WHAT TO DO:
Extract the listing in its entirety, keeping each line identical to the original.

[[ THE DATA open ]]

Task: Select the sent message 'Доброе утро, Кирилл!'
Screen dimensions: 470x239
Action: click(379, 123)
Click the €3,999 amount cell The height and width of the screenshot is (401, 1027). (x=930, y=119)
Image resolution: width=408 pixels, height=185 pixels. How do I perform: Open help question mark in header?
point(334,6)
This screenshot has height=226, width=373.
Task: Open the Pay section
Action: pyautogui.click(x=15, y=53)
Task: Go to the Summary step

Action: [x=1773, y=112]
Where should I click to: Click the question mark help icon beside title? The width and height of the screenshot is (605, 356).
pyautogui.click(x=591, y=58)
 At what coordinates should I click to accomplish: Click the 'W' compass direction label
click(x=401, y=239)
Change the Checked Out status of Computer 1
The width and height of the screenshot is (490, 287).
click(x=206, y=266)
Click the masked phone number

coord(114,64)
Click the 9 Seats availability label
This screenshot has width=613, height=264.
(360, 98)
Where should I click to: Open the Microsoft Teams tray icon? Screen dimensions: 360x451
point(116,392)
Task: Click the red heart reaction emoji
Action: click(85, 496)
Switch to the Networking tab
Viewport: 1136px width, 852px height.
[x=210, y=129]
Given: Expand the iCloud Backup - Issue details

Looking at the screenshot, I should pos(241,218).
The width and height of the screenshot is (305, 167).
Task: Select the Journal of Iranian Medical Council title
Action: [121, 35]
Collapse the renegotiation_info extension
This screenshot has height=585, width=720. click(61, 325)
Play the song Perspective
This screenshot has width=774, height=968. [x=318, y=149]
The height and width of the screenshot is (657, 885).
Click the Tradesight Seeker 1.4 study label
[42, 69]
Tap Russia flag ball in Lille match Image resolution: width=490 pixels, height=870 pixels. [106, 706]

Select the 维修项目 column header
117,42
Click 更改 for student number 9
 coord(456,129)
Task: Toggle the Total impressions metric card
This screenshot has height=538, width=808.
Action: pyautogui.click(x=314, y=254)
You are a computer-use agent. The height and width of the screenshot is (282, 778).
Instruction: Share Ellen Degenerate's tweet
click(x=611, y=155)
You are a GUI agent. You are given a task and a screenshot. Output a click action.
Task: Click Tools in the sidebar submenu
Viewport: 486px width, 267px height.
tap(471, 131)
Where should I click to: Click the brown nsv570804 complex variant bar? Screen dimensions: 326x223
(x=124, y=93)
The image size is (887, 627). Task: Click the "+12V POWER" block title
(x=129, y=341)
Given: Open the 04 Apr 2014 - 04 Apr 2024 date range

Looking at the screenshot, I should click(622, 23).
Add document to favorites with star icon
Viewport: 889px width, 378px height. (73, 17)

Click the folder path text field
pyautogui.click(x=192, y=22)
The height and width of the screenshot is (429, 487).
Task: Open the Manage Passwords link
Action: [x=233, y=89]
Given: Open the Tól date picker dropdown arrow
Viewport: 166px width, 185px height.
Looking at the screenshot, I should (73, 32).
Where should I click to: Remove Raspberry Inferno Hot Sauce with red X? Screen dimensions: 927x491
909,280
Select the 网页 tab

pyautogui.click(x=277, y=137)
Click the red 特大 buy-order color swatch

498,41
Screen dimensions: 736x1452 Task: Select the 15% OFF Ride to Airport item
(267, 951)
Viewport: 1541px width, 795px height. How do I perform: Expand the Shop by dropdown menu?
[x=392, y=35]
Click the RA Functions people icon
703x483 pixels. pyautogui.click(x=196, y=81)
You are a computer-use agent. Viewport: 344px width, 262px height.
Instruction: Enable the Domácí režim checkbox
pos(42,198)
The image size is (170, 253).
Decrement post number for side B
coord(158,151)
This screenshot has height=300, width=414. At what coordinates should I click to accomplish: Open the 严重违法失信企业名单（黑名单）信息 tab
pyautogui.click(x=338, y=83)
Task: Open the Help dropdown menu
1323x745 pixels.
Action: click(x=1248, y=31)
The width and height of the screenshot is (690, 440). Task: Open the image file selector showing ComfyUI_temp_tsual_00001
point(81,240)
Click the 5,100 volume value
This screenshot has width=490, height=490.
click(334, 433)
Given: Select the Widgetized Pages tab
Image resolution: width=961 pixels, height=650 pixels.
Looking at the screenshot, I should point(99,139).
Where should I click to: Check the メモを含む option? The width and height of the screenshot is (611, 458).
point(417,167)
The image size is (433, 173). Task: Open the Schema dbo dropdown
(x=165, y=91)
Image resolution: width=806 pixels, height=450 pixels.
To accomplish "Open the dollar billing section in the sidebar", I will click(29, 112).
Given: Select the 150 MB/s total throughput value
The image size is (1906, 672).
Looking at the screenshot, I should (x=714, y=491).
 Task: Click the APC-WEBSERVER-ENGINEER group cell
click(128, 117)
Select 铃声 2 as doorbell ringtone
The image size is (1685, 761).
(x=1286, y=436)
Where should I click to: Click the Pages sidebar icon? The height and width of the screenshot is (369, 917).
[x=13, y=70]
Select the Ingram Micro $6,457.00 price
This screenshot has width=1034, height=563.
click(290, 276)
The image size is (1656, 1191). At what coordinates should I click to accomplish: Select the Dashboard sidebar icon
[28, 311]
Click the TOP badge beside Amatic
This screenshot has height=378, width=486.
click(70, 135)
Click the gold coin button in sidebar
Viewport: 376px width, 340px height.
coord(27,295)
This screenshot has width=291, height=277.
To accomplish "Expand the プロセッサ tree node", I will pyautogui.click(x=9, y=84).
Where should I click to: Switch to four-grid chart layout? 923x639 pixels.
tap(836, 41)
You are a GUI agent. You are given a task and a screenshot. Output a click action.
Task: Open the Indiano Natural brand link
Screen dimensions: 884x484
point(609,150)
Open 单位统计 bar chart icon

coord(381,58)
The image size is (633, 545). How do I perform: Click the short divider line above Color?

[[ THE DATA closed ]]

TASK RESPONSE:
Task: Select the sent message 'Доброе утро, Кирилл!'
Screen dimensions: 470x239
Action: click(379, 123)
Click the €3,999 amount cell The height and width of the screenshot is (401, 1027). (x=930, y=119)
Image resolution: width=408 pixels, height=185 pixels. How do I perform: Open help question mark in header?
point(334,6)
This screenshot has height=226, width=373.
Task: Open the Pay section
Action: pyautogui.click(x=15, y=53)
Task: Go to the Summary step

Action: [x=1773, y=112]
Where should I click to: Click the question mark help icon beside title? The width and height of the screenshot is (605, 356).
pyautogui.click(x=591, y=58)
 At what coordinates should I click to accomplish: Click the 'W' compass direction label
click(x=401, y=239)
Change the Checked Out status of Computer 1
The width and height of the screenshot is (490, 287).
click(x=206, y=266)
Click the masked phone number

coord(114,64)
Click the 9 Seats availability label
This screenshot has width=613, height=264.
(360, 98)
Where should I click to: Open the Microsoft Teams tray icon? Screen dimensions: 360x451
point(116,392)
Task: Click the red heart reaction emoji
Action: click(85, 496)
Switch to the Networking tab
Viewport: 1136px width, 852px height.
[x=210, y=129]
Given: Expand the iCloud Backup - Issue details

Looking at the screenshot, I should pos(241,218).
The width and height of the screenshot is (305, 167).
Task: Select the Journal of Iranian Medical Council title
Action: [121, 35]
Collapse the renegotiation_info extension
This screenshot has height=585, width=720. click(61, 325)
Play the song Perspective
This screenshot has width=774, height=968. [x=318, y=149]
The height and width of the screenshot is (657, 885).
Click the Tradesight Seeker 1.4 study label
[42, 69]
Tap Russia flag ball in Lille match Image resolution: width=490 pixels, height=870 pixels. [106, 706]

Select the 维修项目 column header
117,42
Click 更改 for student number 9
 coord(456,129)
Task: Toggle the Total impressions metric card
This screenshot has height=538, width=808.
Action: pyautogui.click(x=314, y=254)
You are a computer-use agent. The height and width of the screenshot is (282, 778).
Instruction: Share Ellen Degenerate's tweet
click(x=611, y=155)
You are a GUI agent. You are given a task and a screenshot. Output a click action.
Task: Click Tools in the sidebar submenu
Viewport: 486px width, 267px height.
tap(471, 131)
Where should I click to: Click the brown nsv570804 complex variant bar? Screen dimensions: 326x223
(x=124, y=93)
The image size is (887, 627). Task: Click the "+12V POWER" block title
(x=129, y=341)
Given: Open the 04 Apr 2014 - 04 Apr 2024 date range

Looking at the screenshot, I should click(622, 23).
Add document to favorites with star icon
Viewport: 889px width, 378px height. (73, 17)

Click the folder path text field
pyautogui.click(x=192, y=22)
The height and width of the screenshot is (429, 487).
Task: Open the Manage Passwords link
Action: [x=233, y=89]
Given: Open the Tól date picker dropdown arrow
Viewport: 166px width, 185px height.
Looking at the screenshot, I should (73, 32).
Where should I click to: Remove Raspberry Inferno Hot Sauce with red X? Screen dimensions: 927x491
909,280
Select the 网页 tab

pyautogui.click(x=277, y=137)
Click the red 特大 buy-order color swatch

498,41
Screen dimensions: 736x1452 Task: Select the 15% OFF Ride to Airport item
(267, 951)
Viewport: 1541px width, 795px height. How do I perform: Expand the Shop by dropdown menu?
[x=392, y=35]
Click the RA Functions people icon
703x483 pixels. pyautogui.click(x=196, y=81)
You are a computer-use agent. Viewport: 344px width, 262px height.
Instruction: Enable the Domácí režim checkbox
pos(42,198)
The image size is (170, 253).
Decrement post number for side B
coord(158,151)
This screenshot has height=300, width=414. At what coordinates should I click to accomplish: Open the 严重违法失信企业名单（黑名单）信息 tab
pyautogui.click(x=338, y=83)
Task: Open the Help dropdown menu
1323x745 pixels.
Action: click(x=1248, y=31)
The width and height of the screenshot is (690, 440). Task: Open the image file selector showing ComfyUI_temp_tsual_00001
point(81,240)
Click the 5,100 volume value
This screenshot has width=490, height=490.
click(334, 433)
Given: Select the Widgetized Pages tab
Image resolution: width=961 pixels, height=650 pixels.
Looking at the screenshot, I should point(99,139).
Where should I click to: Check the メモを含む option? The width and height of the screenshot is (611, 458).
point(417,167)
The image size is (433, 173). Task: Open the Schema dbo dropdown
(x=165, y=91)
Image resolution: width=806 pixels, height=450 pixels.
To accomplish "Open the dollar billing section in the sidebar", I will click(29, 112).
Given: Select the 150 MB/s total throughput value
The image size is (1906, 672).
Looking at the screenshot, I should (x=714, y=491).
 Task: Click the APC-WEBSERVER-ENGINEER group cell
click(128, 117)
Select 铃声 2 as doorbell ringtone
The image size is (1685, 761).
(x=1286, y=436)
Where should I click to: Click the Pages sidebar icon? The height and width of the screenshot is (369, 917).
[x=13, y=70]
Select the Ingram Micro $6,457.00 price
This screenshot has width=1034, height=563.
click(290, 276)
The image size is (1656, 1191). At what coordinates should I click to accomplish: Select the Dashboard sidebar icon
[28, 311]
Click the TOP badge beside Amatic
This screenshot has height=378, width=486.
click(70, 135)
Click the gold coin button in sidebar
Viewport: 376px width, 340px height.
coord(27,295)
This screenshot has width=291, height=277.
To accomplish "Expand the プロセッサ tree node", I will pyautogui.click(x=9, y=84).
Where should I click to: Switch to four-grid chart layout? 923x639 pixels.
tap(836, 41)
You are a GUI agent. You are given a task and a screenshot. Output a click action.
Task: Open the Indiano Natural brand link
Screen dimensions: 884x484
point(609,150)
Open 单位统计 bar chart icon

coord(381,58)
The image size is (633, 545). How do I perform: Click the short divider line above Color?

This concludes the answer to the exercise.